23.8.07

A apoteose das formiguinhas bandalhas

La Pasionaria ficaria deslumbrada. Desde seu imortal "no pasarán" , não se ouve nada tão vigoroso quanto os discursos do presidente Luiz Inácio Lula da Silva, em seu esforço para mostrar o Brasil como fortaleza invulnerável à crise financeira. Em seu entusiasmo, ele denuncia a irresponsabilidade americana, festeja o castigo dos jogadores e agiotas - "quem tentou especular quebrou a cara" - e alardeia tranqüilidade. "Como a formiguinha faz, nós nos preparamos para o inverno." De passagem, tem espinafrado as elites, como de costume, e atacado quem torce para dar tudo errado no Brasil. Ele não conta quem forma essa torcida, nem explica por que as elites, em sua opinião, são contrárias à educação dos pobres.

Para "muitos", disse o presidente, o governo "deveria fazer loucuras". Mas não fez, preferindo, segundo ele, a prudência das formiguinhas. Se quisesse identificar aqueles "muitos", teria de apontar uma porção de companheiros. São eles, em geral, os críticos mais freqüentes do superávit primário, destinado ao pagamento de juros e indispensável, portanto, à contenção da dívida pública.

A austeridade fiscal não é invenção petista e continua sendo execrada no interior do governo. O câmbio flutuante, defendido pelo presidente na fala de terça-feira, também nunca foi aceito por boa parte da companheirada. Partidários do câmbio administrado estão no governo e isso não deve ser novidade para Lula. Mas ele fala como se não soubesse.

A turma governista inclui também defensores notórios de uma política antiinflacionária mais frouxa. A tese de "mais inflação com mais crescimento" continua popular no Executivo, na bancada governista e na cúpula do partido. Se Lula não tivesse um forte instinto de sobrevivência, teria cedido e mandado embora, há muito tempo, o presidente do Banco Central.

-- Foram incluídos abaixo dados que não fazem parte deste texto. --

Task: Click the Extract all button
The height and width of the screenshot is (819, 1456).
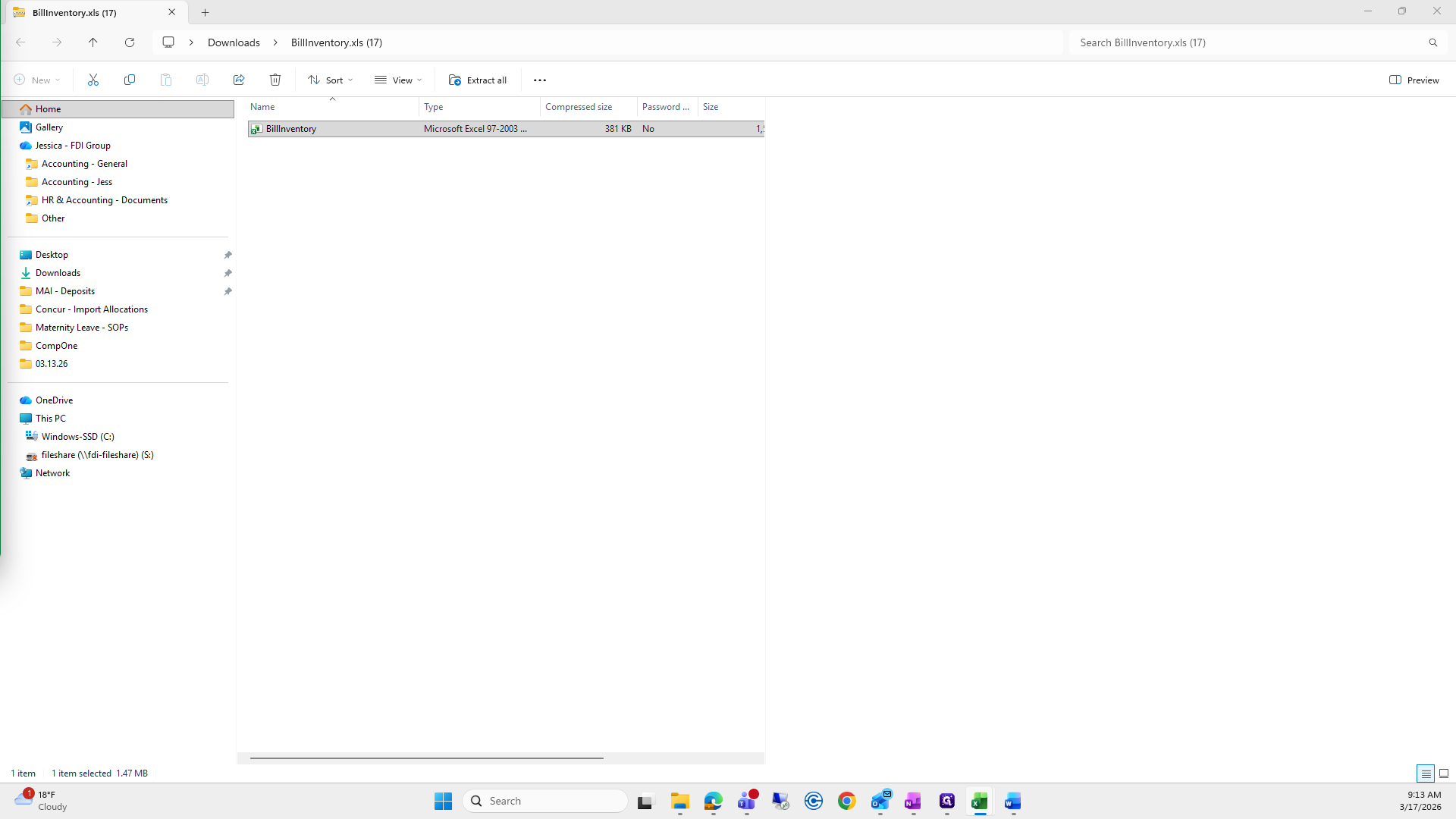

Lula exagera, no entanto, ao fazer o elogio da formiguinha, assim como exagera o ministro do Planejamento, Paulo Bernardo, ao mencionar o "sacrifício" do superávit primário. O superávit é modesto e tem sido alcançado sem aperto de cinto. O gasto corrente, incluída a folha de salários, nunca deixou de crescer, nos últimos cinco anos. O pagamento de juros, ainda parcial, vem sendo garantido principalmente pelo aumento da carga tributária. A carga voltou a crescer em 2006, segundo a Receita Federal. Continua a aumentar em 2007 e a tendência será mantida nos próximos anos, de acordo com a Lei de Diretrizes Orçamentárias.

O crescente peso de impostos e contribuições tem servido, até agora, apenas para sustentar um setor público voraz e perdulário. O investimento do governo continua emperrado, não por falta de dinheiro, mas porque faltam competência gerencial e disposição política para as despesas mais produtivas.

A incapacidade gerencial está associada a uma concepção de exercício do poder. A conseqüência mais dramática e mais chocante dessa concepção vem sendo mostrada nos últimos dias, com destaque, em todos os grandes jornais. A Justiça Federal, com base em documento inválido apresentado pela Agência Nacional de Aviação Civil (Anac), liberou a pista de Congonhas para pouso de grandes aviões em pista molhada. Segundo aquele documento, os aviões só poderiam pousar com o uso de reversos. O papel, soube-se depois, não tinha valor normativo. Teriam morrido 199 pessoas, naquele pouso do Airbus da TAM, se a proibição judicial continuasse em vigor, ou se o papel da Anac valesse como regra? Essa pergunta não será descartada facilmente.

Se a Anac errou nesse episódio, não foi por causa de sua autonomia operacional, mas porque seus dirigentes eram pessoas inadequadas para a função. E eram inadequadas porque foram escolhidas com base no critério do companheirismo e do loteamento de cargos. As nomeações poderiam não ter ocorrido, se os congressistas encarregados de avaliar os indicados tivessem cumprido sua obrigação. Executivo e Legislativo erraram miseravelmente, e o erro inicial decorreu de uma noção teratológica de governo.

Essa noção não foi abandonada. O loteamento continuou e não está concluído. A crise aérea é a conseqüência mais pavorosa, até agora, dessa forma de usar o poder (o verbo governar seria impróprio, neste caso). Dessa máquina pública dependerá a capacidade brasileira de investir, produzir, competir e crescer num cenário global quase certamente menos favorável que o dos últimos cinco anos. O risco não terminará com a crise do mercado hipotecário. As formiguinhas fizeram muito menos que o necessário - talvez contaminadas pelo espírito das cigarras bandalhas.